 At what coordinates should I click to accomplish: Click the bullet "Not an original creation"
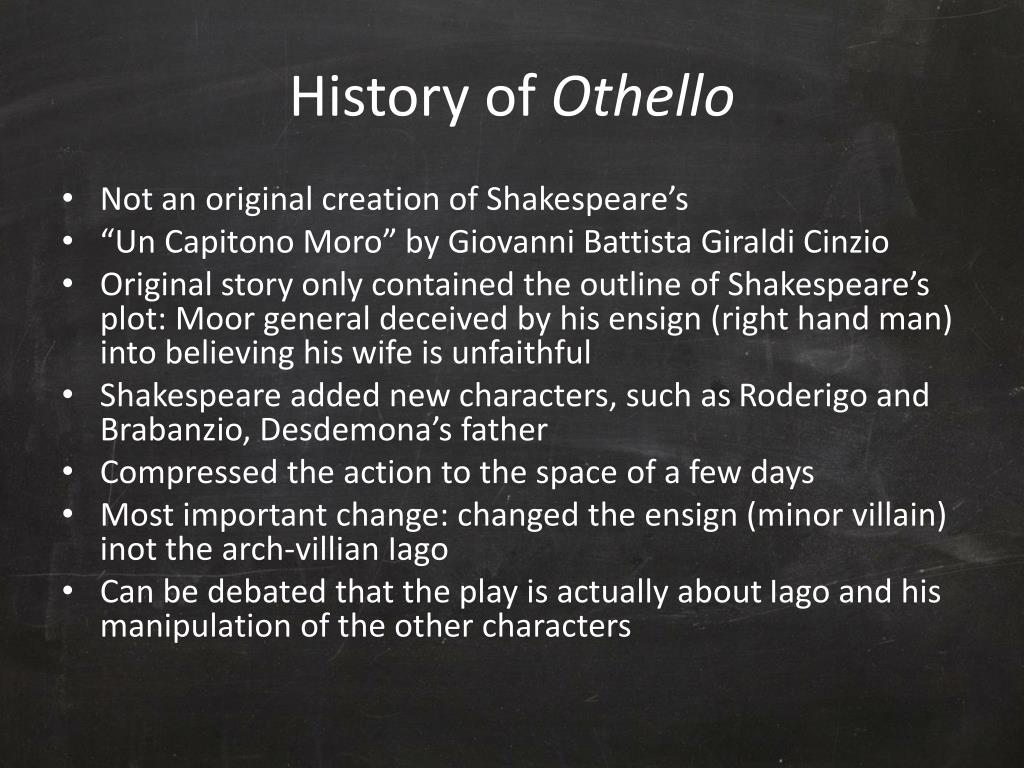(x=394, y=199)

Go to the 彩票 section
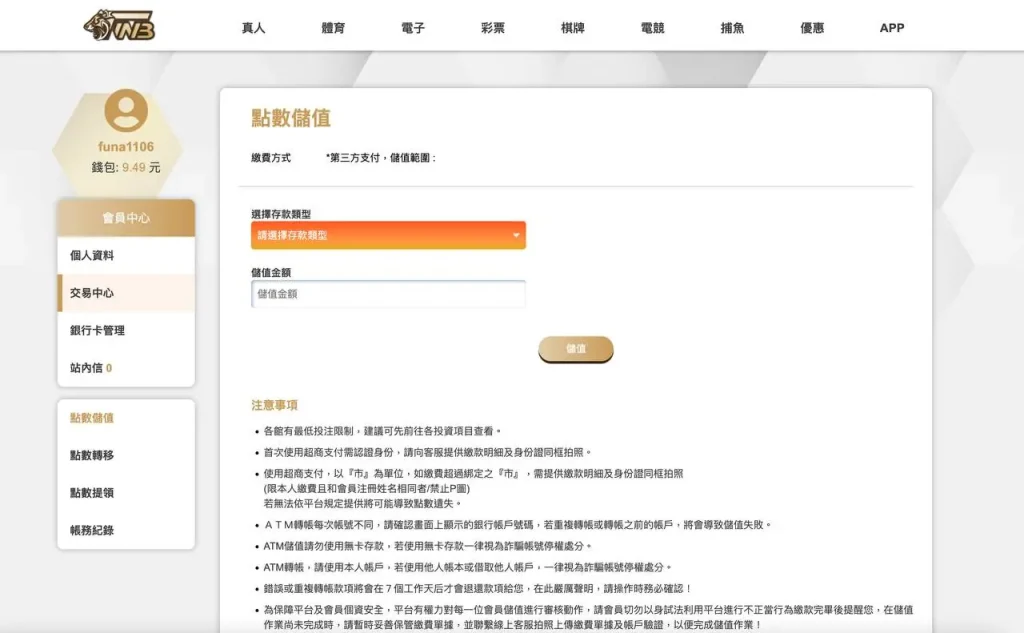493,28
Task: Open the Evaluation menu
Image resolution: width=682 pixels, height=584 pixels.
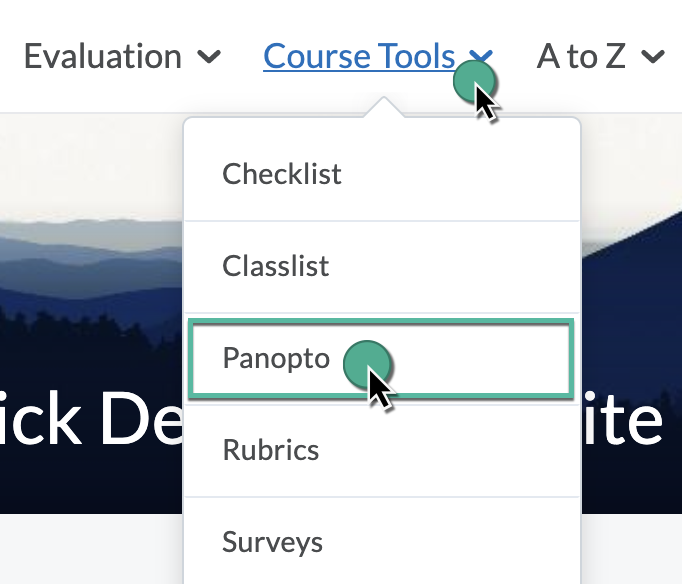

......

* **Work instructions**
Copy every line of the material above, requests included, multiplying each coordinate in the answers by 0.75 and rounding to whole numbers, with halves rounded up. Omit the pictures.

* **Solution for this problem**
 At what coordinates should I click to accomplish: Click the bullet "Not an original creation"
(x=296, y=149)

Go to the 彩票 section
370,21
Task: Open the Evaluation menu
Image resolution: width=682 pixels, height=584 pixels.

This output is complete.